D.C. is sick, and I don't mean depraved. I mean runny noses, chapped lips, fevers and sore throats. I didn't need carefully analyzed public health data to tell me this. I know because the aisle with cold medicine, soothes and salves in the Dupont Circle CVS was packed tonight with fellow, walking-wounded cold sufferers like me. There was a run on Ricola. Cold-Eze were no where to be found. The only person not in line purchasing medicine was purchasing a home pregnancy test. And I can safely say she looked more miserable than the rest of us.
Here's a live version of Wilco's Kingpin. I always think of when I get a cold for the lyrics: I got the flu and away I flew /NYC, pediate blue/Dimetapp and spinal tap/City maps and hand claps. Listen here.

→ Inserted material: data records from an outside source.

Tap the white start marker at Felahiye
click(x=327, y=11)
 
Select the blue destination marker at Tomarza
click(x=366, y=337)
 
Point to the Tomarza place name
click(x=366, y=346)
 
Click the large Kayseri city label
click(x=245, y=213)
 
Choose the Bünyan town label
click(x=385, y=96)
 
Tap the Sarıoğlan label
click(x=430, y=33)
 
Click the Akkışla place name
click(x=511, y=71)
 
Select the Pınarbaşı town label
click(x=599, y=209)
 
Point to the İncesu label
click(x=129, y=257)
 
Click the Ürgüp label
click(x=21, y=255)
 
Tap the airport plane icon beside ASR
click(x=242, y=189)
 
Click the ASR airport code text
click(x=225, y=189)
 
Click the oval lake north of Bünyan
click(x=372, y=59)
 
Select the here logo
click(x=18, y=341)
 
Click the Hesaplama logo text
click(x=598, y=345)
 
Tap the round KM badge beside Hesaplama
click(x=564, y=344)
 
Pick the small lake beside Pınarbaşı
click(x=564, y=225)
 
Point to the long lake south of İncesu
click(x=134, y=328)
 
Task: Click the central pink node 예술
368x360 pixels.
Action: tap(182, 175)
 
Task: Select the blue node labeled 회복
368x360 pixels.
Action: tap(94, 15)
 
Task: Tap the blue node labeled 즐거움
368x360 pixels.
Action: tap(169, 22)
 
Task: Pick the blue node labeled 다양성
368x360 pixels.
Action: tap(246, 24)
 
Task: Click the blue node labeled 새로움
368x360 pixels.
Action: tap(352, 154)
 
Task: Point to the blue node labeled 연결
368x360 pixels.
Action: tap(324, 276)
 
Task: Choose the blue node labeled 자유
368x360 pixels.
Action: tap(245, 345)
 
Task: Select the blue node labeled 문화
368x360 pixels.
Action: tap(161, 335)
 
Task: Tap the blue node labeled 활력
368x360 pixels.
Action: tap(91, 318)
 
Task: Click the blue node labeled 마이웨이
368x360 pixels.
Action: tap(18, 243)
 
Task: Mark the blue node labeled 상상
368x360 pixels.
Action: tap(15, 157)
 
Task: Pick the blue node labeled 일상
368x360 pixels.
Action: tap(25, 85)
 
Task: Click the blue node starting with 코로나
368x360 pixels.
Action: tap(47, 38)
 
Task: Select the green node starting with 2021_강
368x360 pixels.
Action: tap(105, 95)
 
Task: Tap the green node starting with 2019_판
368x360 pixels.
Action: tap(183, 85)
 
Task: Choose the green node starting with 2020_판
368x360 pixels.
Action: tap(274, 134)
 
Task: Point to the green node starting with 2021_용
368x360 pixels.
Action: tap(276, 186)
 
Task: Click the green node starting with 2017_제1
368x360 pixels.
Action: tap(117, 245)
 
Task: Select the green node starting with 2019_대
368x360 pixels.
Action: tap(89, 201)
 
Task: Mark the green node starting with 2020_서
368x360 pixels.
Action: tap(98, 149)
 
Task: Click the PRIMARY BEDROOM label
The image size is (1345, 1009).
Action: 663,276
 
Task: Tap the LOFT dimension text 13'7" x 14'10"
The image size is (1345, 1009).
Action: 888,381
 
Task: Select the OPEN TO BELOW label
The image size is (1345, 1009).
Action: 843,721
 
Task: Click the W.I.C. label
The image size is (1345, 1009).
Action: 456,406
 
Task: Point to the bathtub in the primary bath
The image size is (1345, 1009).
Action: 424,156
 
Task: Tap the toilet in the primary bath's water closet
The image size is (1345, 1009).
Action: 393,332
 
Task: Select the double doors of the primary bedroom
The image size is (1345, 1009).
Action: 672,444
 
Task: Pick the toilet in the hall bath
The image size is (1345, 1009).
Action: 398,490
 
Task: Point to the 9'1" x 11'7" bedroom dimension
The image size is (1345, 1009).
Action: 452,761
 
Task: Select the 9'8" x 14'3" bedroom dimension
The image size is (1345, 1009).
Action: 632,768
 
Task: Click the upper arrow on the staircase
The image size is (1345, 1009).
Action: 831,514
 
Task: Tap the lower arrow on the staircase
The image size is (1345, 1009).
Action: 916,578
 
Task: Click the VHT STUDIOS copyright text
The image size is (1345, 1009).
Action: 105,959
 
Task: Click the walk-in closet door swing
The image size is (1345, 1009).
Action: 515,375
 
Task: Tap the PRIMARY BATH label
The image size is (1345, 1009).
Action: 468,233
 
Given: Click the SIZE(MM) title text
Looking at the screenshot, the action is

Sometimes I get so turned off by the name of a band that I dismiss
them before I listen to them. Thus was the case with Tapes (write
it!) 'n Tapes. I can bring myself to jot it down on a blog, but you'll
never hear me utter the band's name. It's too fucking precious. It
makes me want to hold someone's head under water until the bubbles
stop, and I'm not given to violence. Their name reminds me of all the
bands on the indie scene right now with names like Godspeed You Black
Emperor! or Clap Your Hands Say Yeah (which someone I know refers to as
Clap Your Hands Say Shit, a simple, but pointed statement).
They may make good music, but why, oh why did they choose those
names? The best band names are one word, sometimes preceeded by the
words "The" and "New." The Clash, Wilco, The Beatles, The Pixies, the
New Pornographers, Pavement. I rest my case. Notable exceptions include
The Talking Heads, The Rolling Stones and Guided By Voices.
Bands names shouldn't be able to stand on their own as declarative
sentences. They shouldn't include puncuation. And they shouldn't
include an 'N to replace the word and. It's like having Kibbles 'N Bits
as your band name. Wankers 'N Wankers is what I say.
At any rate, I was at a party over the weekend where I was castigated for not giving the band a shot. I find myself enjoying them, despite the name.